X-RAY CRYSTALLOGRAPHY OF SOME ANALGETIC PYRAZOLE DERIVATIVES AND FENAMATES

Abstract

This thesis reports the crystal structure investigations carried out by the author on five non-steroidal anti-inflammatory, antipyretic analgesic drugs as part of an ongoing programme in this laboratory. Two of these drugs are pyrazole derivatives, while the remaining three are fenamates. Like other non-narcotic anti-inflammatory analgesics, they are believed to act through the inhibition of prostaglandin biosynthesis.

The first chapter of the thesis gives an introductory survey of the chemistry, pharmacology, and crystallography of analgesic pyrazole derivatives and fenamates. The related topics discussed in this chapter include prostaglandins and their biosynthesis, the involvement of prostaglandins in inflammation, fever, and pain, and the structure–activity relations in analgesic pyrazole derivatives and fenamates.

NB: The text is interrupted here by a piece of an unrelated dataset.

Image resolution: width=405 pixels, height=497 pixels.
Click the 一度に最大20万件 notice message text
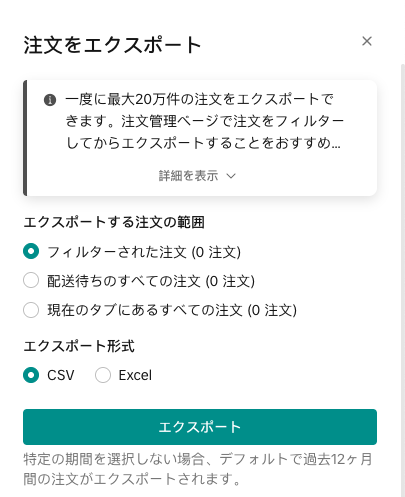click(204, 121)
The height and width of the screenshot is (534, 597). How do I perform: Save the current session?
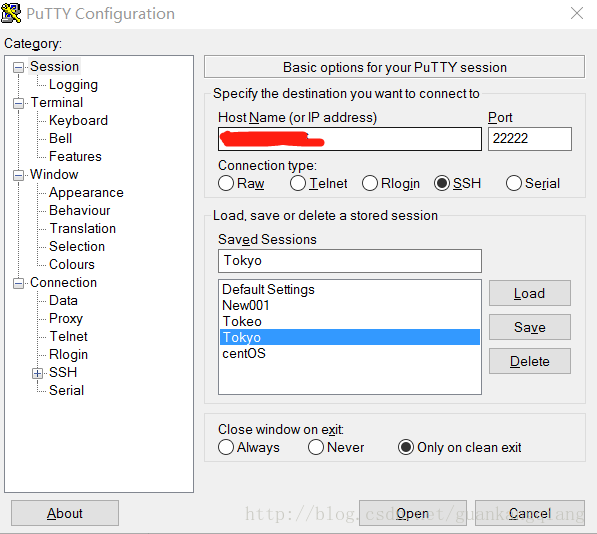pos(530,327)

Chapter 2 presents the crystal structure of metamizol monohydrate, the sodium salt of a sulfonate derivative of amidopyrine, which is perhaps the most widely used non-narcotic analgesic and anti-inflammatory pyrazolone derivative. The structure (space group P2?/c) was solved by direct methods and refined to an R value of 0.075 for 4466 observed reflections. The two crystallographically independent molecules have similar dimensions. The elongated molecules are hydrophobic at one end and hydrophilic at the other, with the middle portion partly hydrophobic and partly hydrophilic. The pyrazolone group has dimensions similar to those found in uncomplexed antipyrine and amidopyrine. The crystal structure consists of double layers of metamizol molecules stacked perpendicular to the b-axis, separated by layers of sodium ions and water molecules.

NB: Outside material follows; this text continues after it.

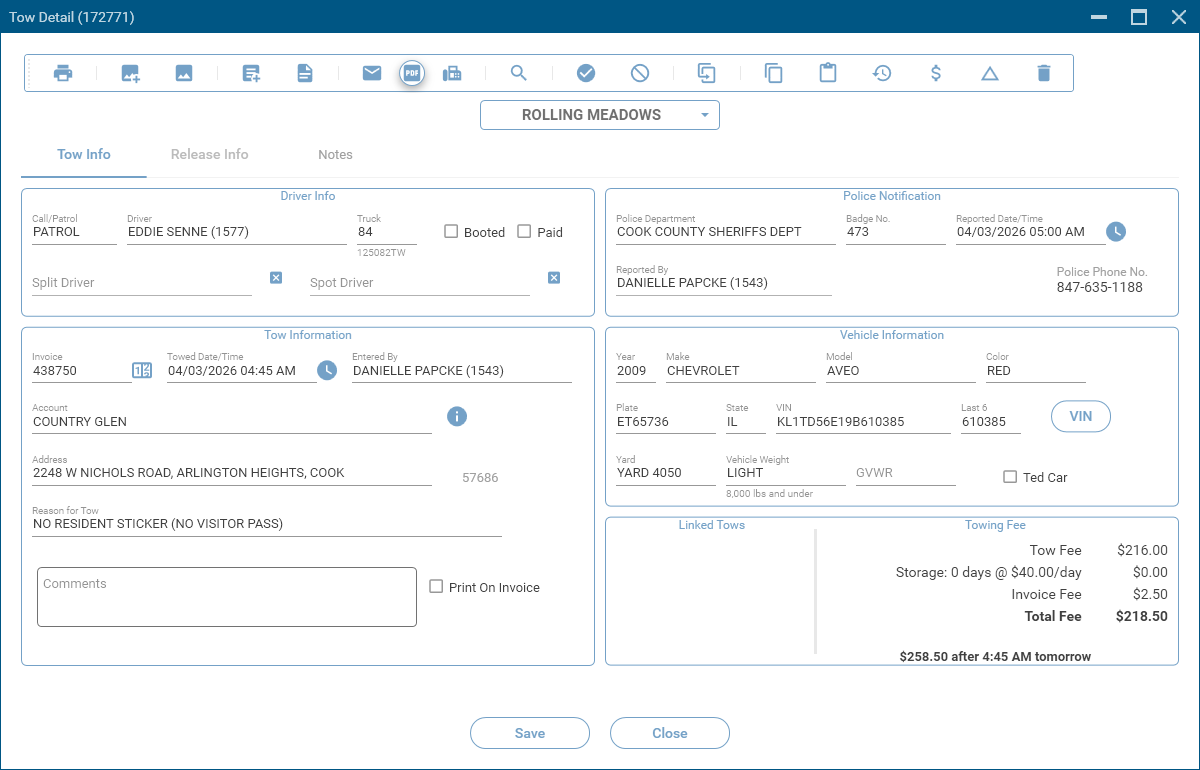The image size is (1200, 770).
Task: Click the dollar sign icon
Action: (x=935, y=73)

Chapter 3 reports the crystal structure of oxyphenbutazone monohydrate, a metabolite and perhaps the active form of phenylbutazone. The structure (space group P1) was solved by direct methods and refined to an R value of 0.107 for 1498 observed reflections. The butyl group is disordered, and the hydroxyl group occupies two sites with unequal occupancies. Due to asymmetry at two nitrogen atoms and one carbon atom in the central five-membered ring, the molecule can exist in eight isomeric states, of which four are sterically unfavourable. The disorder in the hydroxyl group position can be explained by the existence of the four sterically favourable isomers with unequal occupancies. Bond lengths and angles are similar to those in phenylbutazone. The crystal structure is stabilized by van der Waals interactions and O–H···O hydrogen bonds involving carbonyl, hydroxyl groups, and water molecules.

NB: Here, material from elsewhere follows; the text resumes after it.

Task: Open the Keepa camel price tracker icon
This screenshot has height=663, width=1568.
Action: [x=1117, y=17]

Chapter 4 presents the X-ray analysis of meclofenamic acid, niflumic acid, and a new crystal form of flufenamic acid. The crystal structures of flufenamic acid and niflumic acid (space groups P2?/c and P2?/n respectively) were solved straightforwardly using direct methods and refined to R factors of 0.070 and 0.080 for 2273 and 1426 observed reflections respectively. The disordered structure of meclofenamic acid (space group P1), which was more difficult to solve, was refined to an R value of 0.135 for 1062 observed reflections. The disorder is satisfactorily explained in terms of rotational isomerism of the (2,6-dichloro-3-methyl)phenyl group about the bond connecting it to the anthranilic acid moiety, with unequal occupancies of the disordered components based on packing considerations.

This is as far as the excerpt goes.